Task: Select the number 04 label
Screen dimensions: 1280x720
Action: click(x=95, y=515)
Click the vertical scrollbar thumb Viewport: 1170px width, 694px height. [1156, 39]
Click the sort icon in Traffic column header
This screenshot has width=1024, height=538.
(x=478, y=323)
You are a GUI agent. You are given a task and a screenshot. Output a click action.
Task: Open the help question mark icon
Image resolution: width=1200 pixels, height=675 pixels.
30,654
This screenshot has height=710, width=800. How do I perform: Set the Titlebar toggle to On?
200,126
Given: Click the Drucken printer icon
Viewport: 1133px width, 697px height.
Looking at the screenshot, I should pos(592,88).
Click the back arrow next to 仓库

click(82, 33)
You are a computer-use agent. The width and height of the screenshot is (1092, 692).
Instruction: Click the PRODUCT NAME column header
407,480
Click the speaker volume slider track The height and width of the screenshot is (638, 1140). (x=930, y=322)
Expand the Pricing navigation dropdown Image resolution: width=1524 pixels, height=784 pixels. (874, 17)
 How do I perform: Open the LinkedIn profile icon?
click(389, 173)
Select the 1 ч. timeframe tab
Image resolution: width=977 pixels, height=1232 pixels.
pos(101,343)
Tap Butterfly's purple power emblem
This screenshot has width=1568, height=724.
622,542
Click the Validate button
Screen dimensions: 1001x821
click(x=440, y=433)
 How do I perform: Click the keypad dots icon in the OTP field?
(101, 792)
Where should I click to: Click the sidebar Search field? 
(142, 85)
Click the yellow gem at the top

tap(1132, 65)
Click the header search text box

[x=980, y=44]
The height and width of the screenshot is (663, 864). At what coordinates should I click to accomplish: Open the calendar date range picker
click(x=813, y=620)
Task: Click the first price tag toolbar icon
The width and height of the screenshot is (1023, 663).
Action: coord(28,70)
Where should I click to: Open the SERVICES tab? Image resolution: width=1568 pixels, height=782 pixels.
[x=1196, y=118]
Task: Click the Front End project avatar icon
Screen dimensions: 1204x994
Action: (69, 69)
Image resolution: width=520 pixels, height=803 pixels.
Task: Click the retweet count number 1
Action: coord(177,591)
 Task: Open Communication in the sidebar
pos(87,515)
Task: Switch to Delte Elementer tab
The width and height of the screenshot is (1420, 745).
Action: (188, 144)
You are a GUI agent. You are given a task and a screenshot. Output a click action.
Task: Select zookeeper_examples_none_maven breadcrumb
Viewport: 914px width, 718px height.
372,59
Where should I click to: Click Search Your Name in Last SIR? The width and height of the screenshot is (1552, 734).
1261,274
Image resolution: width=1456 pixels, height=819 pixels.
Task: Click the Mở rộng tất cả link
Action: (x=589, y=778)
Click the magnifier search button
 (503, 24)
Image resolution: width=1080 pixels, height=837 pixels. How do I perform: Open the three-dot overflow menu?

- - - - -

▶ WORK INSTRUCTION
Output the material above, all of it, exactly.

▶ TASK RESULT
Task: Select the number 04 label
Screen dimensions: 1280x720
Action: click(x=95, y=515)
Click the vertical scrollbar thumb Viewport: 1170px width, 694px height. [1156, 39]
Click the sort icon in Traffic column header
This screenshot has width=1024, height=538.
(x=478, y=323)
You are a GUI agent. You are given a task and a screenshot. Output a click action.
Task: Open the help question mark icon
Image resolution: width=1200 pixels, height=675 pixels.
30,654
This screenshot has height=710, width=800. How do I perform: Set the Titlebar toggle to On?
200,126
Given: Click the Drucken printer icon
Viewport: 1133px width, 697px height.
Looking at the screenshot, I should pos(592,88).
Click the back arrow next to 仓库

click(82, 33)
You are a computer-use agent. The width and height of the screenshot is (1092, 692).
Instruction: Click the PRODUCT NAME column header
407,480
Click the speaker volume slider track The height and width of the screenshot is (638, 1140). (x=930, y=322)
Expand the Pricing navigation dropdown Image resolution: width=1524 pixels, height=784 pixels. (874, 17)
 How do I perform: Open the LinkedIn profile icon?
click(389, 173)
Select the 1 ч. timeframe tab
Image resolution: width=977 pixels, height=1232 pixels.
pos(101,343)
Tap Butterfly's purple power emblem
This screenshot has width=1568, height=724.
622,542
Click the Validate button
Screen dimensions: 1001x821
click(x=440, y=433)
 How do I perform: Click the keypad dots icon in the OTP field?
(101, 792)
Where should I click to: Click the sidebar Search field? 
(142, 85)
Click the yellow gem at the top

tap(1132, 65)
Click the header search text box

[x=980, y=44]
The height and width of the screenshot is (663, 864). At what coordinates should I click to accomplish: Open the calendar date range picker
click(x=813, y=620)
Task: Click the first price tag toolbar icon
The width and height of the screenshot is (1023, 663).
Action: coord(28,70)
Where should I click to: Open the SERVICES tab? Image resolution: width=1568 pixels, height=782 pixels.
[x=1196, y=118]
Task: Click the Front End project avatar icon
Screen dimensions: 1204x994
Action: (69, 69)
Image resolution: width=520 pixels, height=803 pixels.
Task: Click the retweet count number 1
Action: coord(177,591)
 Task: Open Communication in the sidebar
pos(87,515)
Task: Switch to Delte Elementer tab
The width and height of the screenshot is (1420, 745).
Action: (188, 144)
You are a GUI agent. You are given a task and a screenshot. Output a click action.
Task: Select zookeeper_examples_none_maven breadcrumb
Viewport: 914px width, 718px height.
372,59
Where should I click to: Click Search Your Name in Last SIR? The width and height of the screenshot is (1552, 734).
1261,274
Image resolution: width=1456 pixels, height=819 pixels.
Task: Click the Mở rộng tất cả link
Action: (x=589, y=778)
Click the magnifier search button
 (503, 24)
Image resolution: width=1080 pixels, height=837 pixels. How do I perform: Open the three-dot overflow menu?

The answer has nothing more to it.